• _Quoted passage_
◆ ◆ ◆
PROVISION FOR INCOME TAXES. The Company recorded income tax provisions of $3.9 million, $1.5 million and $6.4 million in fiscal 1996, 1995 and 1994, respectively. The Company's effective tax rate was 30%, 14% and 25% in fiscal 1996, 1995 and 1994, respectively. The higher tax rate in fiscal 1996 is due to the increase in nondeductible expenses and a decrease in the tax benefit from losses in the prior years. The Company's effective tax rate has been lower than the statutory rate primarily due to available net operating losses carried forward and various tax credits. The provision for fiscal 1995 includes an income tax benefit in the fourth quarter of $1.3 million resulting from a decision to reduce the Company's valuation allowance related to its deferred tax assets

10


in accordance with Statement of Financial Accounting Standards No. 109, "Accounting for Income Taxes." Statement No. 109 requires recognition of deferred tax assets when the probability of recovery is more likely than not.

QUARTERLY RESULTS OF OPERATIONS

The tables in Part II, Item 6 of this Form 10-K include selected unaudited quarterly consolidated results of operations for fiscal 1996 and 1995. This information was derived from the Company's unaudited consolidated financial statements that, in the opinion of management, reflect all recurring adjustments necessary to fairly present this information, when read in conjunction with the Company's Consolidated Financial Statements. The results of operations for any quarter are not necessarily indicative of the results to be expected for any future quarter.
◆ ◆ ◆
• _Written task 1_
Please copy the part of the passage on income taxes that opens with the words containing "in accordance with" and closes with "likely than not.".
• _Written task 2_
Carry on writing the passage on income taxes from the point where it stops.

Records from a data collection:
◆ ◆ ◆
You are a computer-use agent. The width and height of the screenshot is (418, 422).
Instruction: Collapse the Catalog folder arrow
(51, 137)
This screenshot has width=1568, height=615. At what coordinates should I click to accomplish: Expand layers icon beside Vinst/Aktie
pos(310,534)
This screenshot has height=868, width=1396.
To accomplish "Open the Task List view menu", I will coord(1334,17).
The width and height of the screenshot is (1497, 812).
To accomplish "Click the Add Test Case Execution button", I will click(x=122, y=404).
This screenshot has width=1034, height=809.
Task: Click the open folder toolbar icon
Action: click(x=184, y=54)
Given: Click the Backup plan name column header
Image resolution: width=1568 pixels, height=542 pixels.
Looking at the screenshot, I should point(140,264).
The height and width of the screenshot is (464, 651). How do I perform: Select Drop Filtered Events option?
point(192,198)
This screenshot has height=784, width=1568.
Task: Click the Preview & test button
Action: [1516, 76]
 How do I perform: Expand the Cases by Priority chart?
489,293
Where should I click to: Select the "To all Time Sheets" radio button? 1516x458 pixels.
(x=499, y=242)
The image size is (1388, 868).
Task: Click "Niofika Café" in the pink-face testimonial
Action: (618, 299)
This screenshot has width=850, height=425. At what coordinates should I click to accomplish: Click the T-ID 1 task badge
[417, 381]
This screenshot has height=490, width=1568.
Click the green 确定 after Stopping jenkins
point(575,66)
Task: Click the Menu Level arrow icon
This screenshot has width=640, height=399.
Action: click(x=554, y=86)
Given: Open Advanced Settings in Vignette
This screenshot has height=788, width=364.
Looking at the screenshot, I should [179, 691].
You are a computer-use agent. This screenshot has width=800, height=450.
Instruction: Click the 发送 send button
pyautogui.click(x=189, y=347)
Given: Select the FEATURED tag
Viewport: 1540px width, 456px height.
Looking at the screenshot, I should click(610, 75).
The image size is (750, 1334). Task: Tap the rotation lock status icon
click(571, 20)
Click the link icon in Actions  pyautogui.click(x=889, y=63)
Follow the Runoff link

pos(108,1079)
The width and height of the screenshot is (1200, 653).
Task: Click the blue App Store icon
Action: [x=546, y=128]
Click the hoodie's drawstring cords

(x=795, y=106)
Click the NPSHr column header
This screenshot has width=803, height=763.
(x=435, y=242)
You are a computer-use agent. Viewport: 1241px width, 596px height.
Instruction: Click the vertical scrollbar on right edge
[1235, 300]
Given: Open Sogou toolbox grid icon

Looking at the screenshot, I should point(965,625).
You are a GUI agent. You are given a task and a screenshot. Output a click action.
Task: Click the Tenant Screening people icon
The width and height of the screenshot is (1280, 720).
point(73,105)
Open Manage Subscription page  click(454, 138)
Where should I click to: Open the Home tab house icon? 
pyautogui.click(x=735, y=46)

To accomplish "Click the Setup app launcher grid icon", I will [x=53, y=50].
◆ ◆ ◆
• _Expected answer 1_
in accordance with Statement of Financial Accounting Standards No. 109, "Accounting for Income Taxes." Statement No. 109 requires recognition of deferred tax assets when the probability of recovery is more likely than not.

• _Expected answer 2_
Phoenix's future operating results may vary substantially from period to period. The timing and amount of its license fees are subject to a number of factors that make estimating revenues and operating results prior to the end of a quarter uncertain. While Phoenix receives recurring revenue on royalty-based license agreements and some agreements contain minimum quarterly royalty commitments, a significant amount of license fees in any quarter is dependent on signing agreements and delivering the licensed software in that quarter. Generally, Phoenix has experienced a pattern of recording 50% of its quarterly revenues in the third month of the quarter. Phoenix has historically monitored its revenue bookings through regular, periodic worldwide forecast reviews during the quarter. However, while these reviews keep management informed of areas where additional selling effort may be needed in order to meet the internal plans and market expectations, there can be no assurances that this process will result in revenue expectations being met. Operating expenses for any year are normally based on the attainment of planned revenue levels for that year and are incurred ratably throughout the period. As a result, if revenues are less than planned in any quarter while expense levels remain relatively fixed, Phoenix's operating results would be adversely affected for that quarter. In addition, the incurring of unplanned expenses could adversely affect operating results for the period in which such expenses were incurred.

BUSINESS RISKS

The additional following factors should be considered carefully when evaluating Phoenix and its business.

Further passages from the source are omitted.